→ Exercise
Pick out all lines in the listing holding the string "label" and copy them.
Given data section start
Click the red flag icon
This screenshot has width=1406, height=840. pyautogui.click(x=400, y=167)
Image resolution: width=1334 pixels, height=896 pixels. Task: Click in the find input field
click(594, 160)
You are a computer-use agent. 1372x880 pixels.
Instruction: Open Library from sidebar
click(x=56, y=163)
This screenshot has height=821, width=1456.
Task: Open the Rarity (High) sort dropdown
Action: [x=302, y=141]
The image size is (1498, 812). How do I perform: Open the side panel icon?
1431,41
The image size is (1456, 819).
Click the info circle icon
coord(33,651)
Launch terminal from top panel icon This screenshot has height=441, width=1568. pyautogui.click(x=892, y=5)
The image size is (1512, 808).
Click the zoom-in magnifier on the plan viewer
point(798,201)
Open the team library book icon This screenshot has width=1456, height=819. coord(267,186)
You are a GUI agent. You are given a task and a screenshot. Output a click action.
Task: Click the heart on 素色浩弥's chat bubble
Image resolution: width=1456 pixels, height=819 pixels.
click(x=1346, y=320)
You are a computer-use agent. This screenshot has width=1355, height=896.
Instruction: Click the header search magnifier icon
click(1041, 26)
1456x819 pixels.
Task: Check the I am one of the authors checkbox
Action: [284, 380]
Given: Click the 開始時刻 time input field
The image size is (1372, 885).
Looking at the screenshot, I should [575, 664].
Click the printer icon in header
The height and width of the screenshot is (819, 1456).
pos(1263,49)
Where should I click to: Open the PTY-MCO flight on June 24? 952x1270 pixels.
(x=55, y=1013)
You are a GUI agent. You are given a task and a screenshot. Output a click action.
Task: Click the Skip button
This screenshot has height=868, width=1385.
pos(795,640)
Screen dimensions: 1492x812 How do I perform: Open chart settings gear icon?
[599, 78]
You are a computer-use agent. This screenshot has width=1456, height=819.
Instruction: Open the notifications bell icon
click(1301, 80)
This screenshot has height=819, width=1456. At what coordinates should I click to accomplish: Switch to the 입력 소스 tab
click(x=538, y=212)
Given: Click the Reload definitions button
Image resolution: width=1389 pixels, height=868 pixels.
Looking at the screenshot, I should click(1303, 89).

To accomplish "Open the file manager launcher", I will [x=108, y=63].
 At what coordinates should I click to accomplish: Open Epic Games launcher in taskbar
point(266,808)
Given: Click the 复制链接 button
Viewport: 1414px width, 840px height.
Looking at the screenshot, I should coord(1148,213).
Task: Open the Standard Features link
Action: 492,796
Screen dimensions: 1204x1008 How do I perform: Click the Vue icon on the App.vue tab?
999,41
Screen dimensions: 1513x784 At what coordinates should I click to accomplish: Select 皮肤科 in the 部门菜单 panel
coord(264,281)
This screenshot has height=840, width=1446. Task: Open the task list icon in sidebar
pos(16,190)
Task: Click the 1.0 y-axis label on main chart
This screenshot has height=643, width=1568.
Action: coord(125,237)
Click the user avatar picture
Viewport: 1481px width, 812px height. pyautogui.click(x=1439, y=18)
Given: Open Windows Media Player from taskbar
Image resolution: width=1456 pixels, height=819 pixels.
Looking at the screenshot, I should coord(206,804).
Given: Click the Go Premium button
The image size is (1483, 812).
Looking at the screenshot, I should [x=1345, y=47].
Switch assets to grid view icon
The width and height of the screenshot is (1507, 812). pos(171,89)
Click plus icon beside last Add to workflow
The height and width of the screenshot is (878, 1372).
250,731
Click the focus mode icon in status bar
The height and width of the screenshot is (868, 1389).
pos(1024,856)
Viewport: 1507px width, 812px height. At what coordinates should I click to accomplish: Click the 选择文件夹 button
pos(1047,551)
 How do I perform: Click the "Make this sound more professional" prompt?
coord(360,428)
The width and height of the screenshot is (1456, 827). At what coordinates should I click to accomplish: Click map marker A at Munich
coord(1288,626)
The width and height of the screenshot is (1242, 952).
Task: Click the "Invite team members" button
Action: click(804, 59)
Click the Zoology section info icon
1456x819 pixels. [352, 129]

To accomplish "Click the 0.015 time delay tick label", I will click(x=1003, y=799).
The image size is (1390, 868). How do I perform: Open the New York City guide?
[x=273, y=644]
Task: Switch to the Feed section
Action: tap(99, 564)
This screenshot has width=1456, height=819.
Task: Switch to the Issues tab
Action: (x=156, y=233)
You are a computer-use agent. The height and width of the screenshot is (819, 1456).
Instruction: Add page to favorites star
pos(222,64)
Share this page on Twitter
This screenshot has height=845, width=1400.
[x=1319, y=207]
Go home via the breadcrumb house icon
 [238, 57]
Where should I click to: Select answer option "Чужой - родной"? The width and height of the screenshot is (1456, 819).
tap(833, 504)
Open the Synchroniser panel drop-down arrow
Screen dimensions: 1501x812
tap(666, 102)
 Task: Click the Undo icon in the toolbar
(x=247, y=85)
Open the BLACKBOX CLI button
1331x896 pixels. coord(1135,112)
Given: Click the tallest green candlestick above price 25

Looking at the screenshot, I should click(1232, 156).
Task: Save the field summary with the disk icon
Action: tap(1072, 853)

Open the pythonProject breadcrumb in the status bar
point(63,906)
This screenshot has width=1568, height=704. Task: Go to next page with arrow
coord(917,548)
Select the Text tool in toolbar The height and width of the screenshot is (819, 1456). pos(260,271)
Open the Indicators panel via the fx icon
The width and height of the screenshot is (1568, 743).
Given data section end
→ Answer
Task: Click the 1.0 y-axis label on main chart
To accomplish "Click the 0.015 time delay tick label", I will click(x=1003, y=799).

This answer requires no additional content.